Task directions: Would you write out all the records again, exactly?

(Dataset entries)
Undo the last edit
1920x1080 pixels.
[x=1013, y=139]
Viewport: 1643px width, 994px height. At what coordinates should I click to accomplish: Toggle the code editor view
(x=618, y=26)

Result of the task:
Undo the last edit
1920x1080 pixels.
[x=1013, y=139]
Viewport: 1643px width, 994px height. At what coordinates should I click to accomplish: Toggle the code editor view
(x=618, y=26)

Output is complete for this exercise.